Okay, enough buildup. We're here to discuss how it works.
First, MP3, more than a simple audio format, is a lossy, frequency-domain, quantized audio compression algorithm. The name is short for MPEG-1 Audio Layer 3, where MPEG is a group of companies developing these sorts of audio and video compression methods. In English: MP3 is a list of step by step instructions that can be followed by a computer program (algorithm) that takes an uncompressed audio file, typically of the same format used in an audio CD, cuts the waveform into about 40 split-second snippets for each second, calculates the frequency components of each snippet (the frequency domain), uses these components to remove part of the information contained in the sequence (some information is lost in the process -- it's lossy), rounds up the frequency components to some pre-defined values (quantizes them), and encodes the resulting information in a way that takes up less space than the original audio file (compresses it). So far, nothing unusual: there's many other lossy audio compression techniques out there, and many of them already existed in 1994, when the MP3 format was released.

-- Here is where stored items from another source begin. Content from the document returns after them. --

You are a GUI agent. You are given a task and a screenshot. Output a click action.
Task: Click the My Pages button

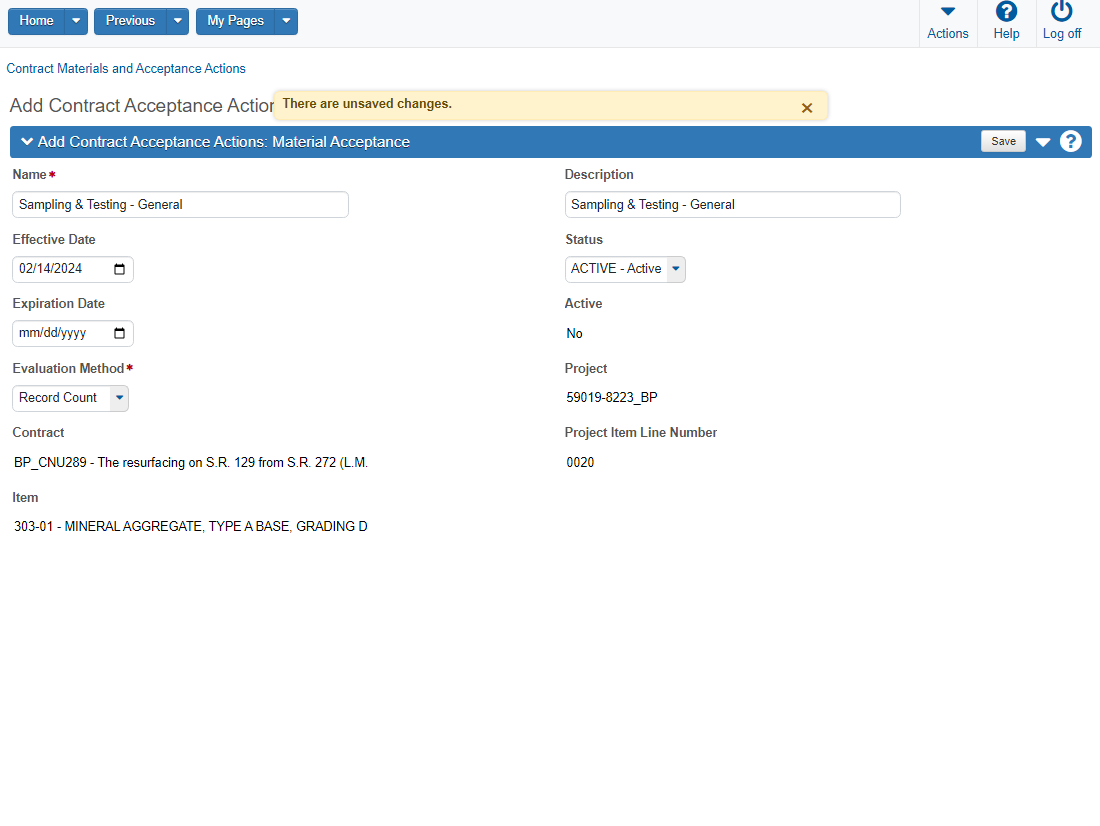click(235, 21)
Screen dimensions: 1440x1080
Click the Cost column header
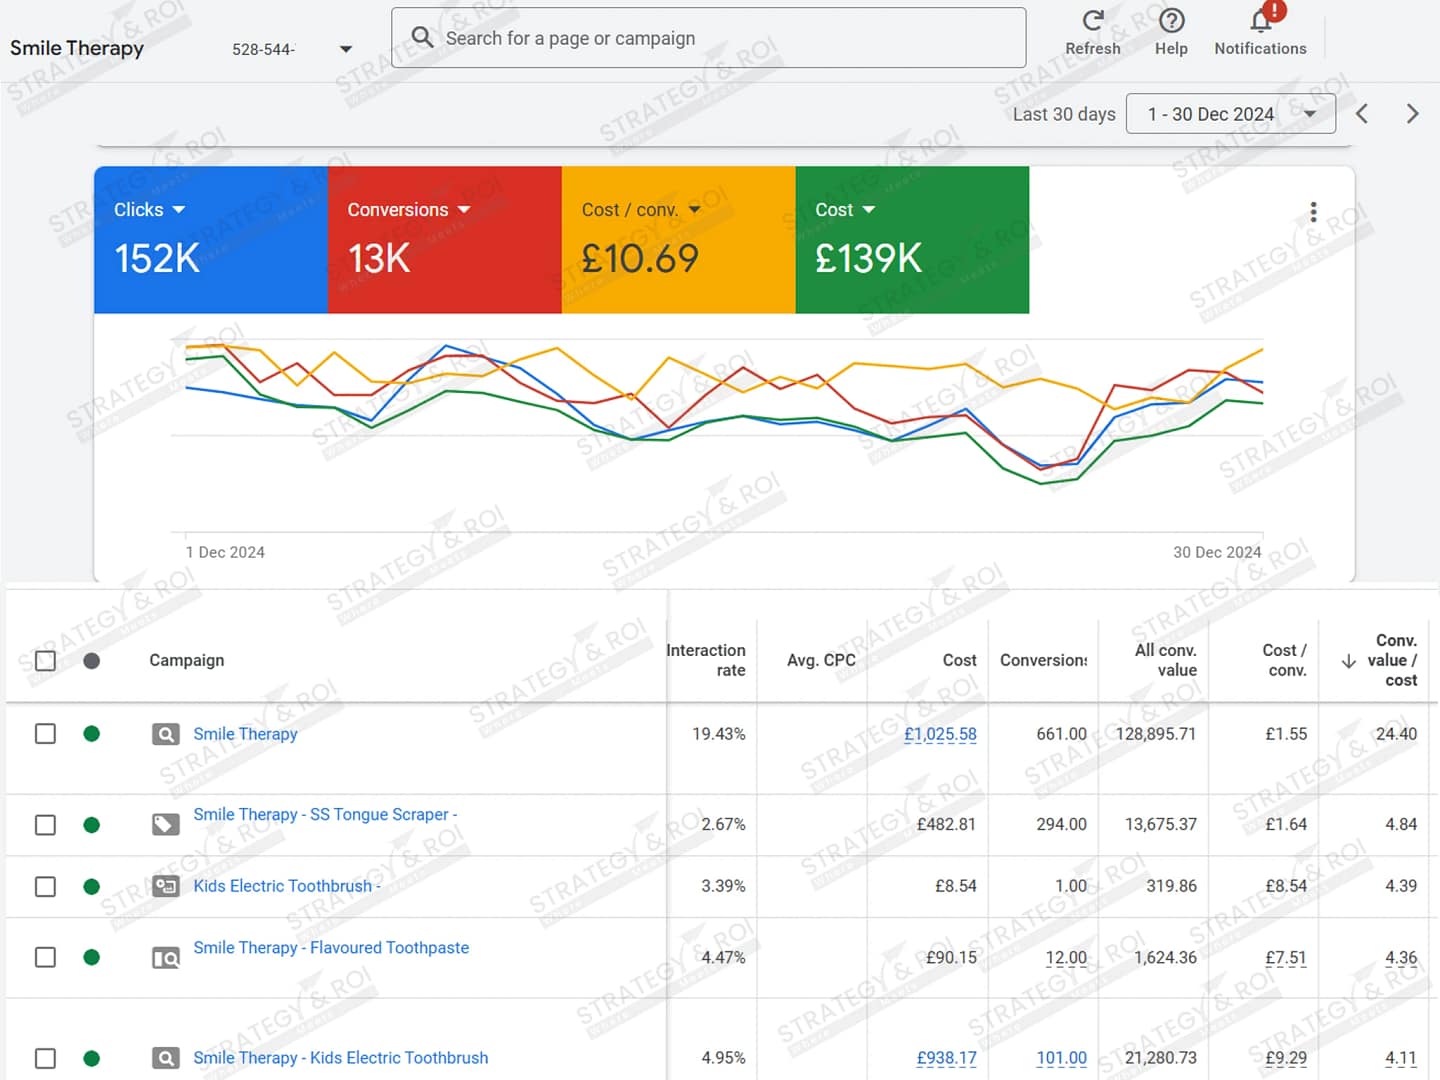(959, 660)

However, there's one difference between MP3 and the other formats of the day: the part that removes information from the sound sequence was specially designed to remove only the sounds your ear and mind can't hear. This is due to something known as psychoacoustics. Basically, this means we don't hear the same wave that comes out of an audio source: our ear is much more sensitive to medium sounds than it is to bass and treble sounds, and our mind subconsciously filters out the background noise and amplifies the ones we want to hear. This is why you can't seem to hear anything when you record a video in a classroom: your mind filters out the classroom's chatter and lets you focus on your friend's voice, but the microphone can't do this, and just picks up all the environmental sound. MPEG-1 audio layer 2 (MP2) already had a psychoacoustic model, but MP 3's psychoacoustic model is much more detailed, allowing more precise representation of the frequencies that are not dropped.

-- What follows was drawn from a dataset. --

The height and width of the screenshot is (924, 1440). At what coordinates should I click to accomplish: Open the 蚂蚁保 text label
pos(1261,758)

So, to continue the analogy started on their pages: if a MIDI file is just sheet music, a WAV file is an entire orchestra, an MP 3 is half an orchestra. You know all the pianos and clarinets and timpanis and stuff that aren't being used by this song? MP 3 leaves 'em behind.
Based on this fact, this is one of the main reasons why the MP3 format became so popular: thanks to its psychoacoustic model, you can strip a lot of information from the audio, and yet it still sounds pretty much the same as the original source. As a result, a medium-quality song encoded in MP3 format takes up very little space -- usually 4 MB, much less than the 30-60 MB they usually take in a CD; and of course, back in 1995, when hard disk capacity and Internet bandwidth were at a very great premium (modems rarely went beyond the 28 kbps, and a CD could hold two medium hard drives!), an audio format that could turn a massive file into a very small file was obviously the best choice to save your songs. Another very important reason is that MP3 decoders are very efficient: they use very little CPU time and very little memory, and can run on very small hardware, i.e. a computer from 1994, a portable MP3 player, a mobile phone, or, of course, a gaming console. Of course, the Intertubes and the earliest file sharing networks (Napster, Audiogalaxy, Kazaa), and the marketing of the iPod as a fashionable device, played a very big part on the MP3's popularity.
There are many other compression formats out there, some of them born out of legal conflicts between patents and free/open-source software (like Vorbis), some of them actually better (like AAC and Vorbis), some of them lossless (like FLAC; no information is lost, quality is nigh-perfect, but the files are large), but for now, MP3 is the most popular audio format in the world. However, FLAC is highly trending right now because finally PMPs are able to give a decent FLAC playback.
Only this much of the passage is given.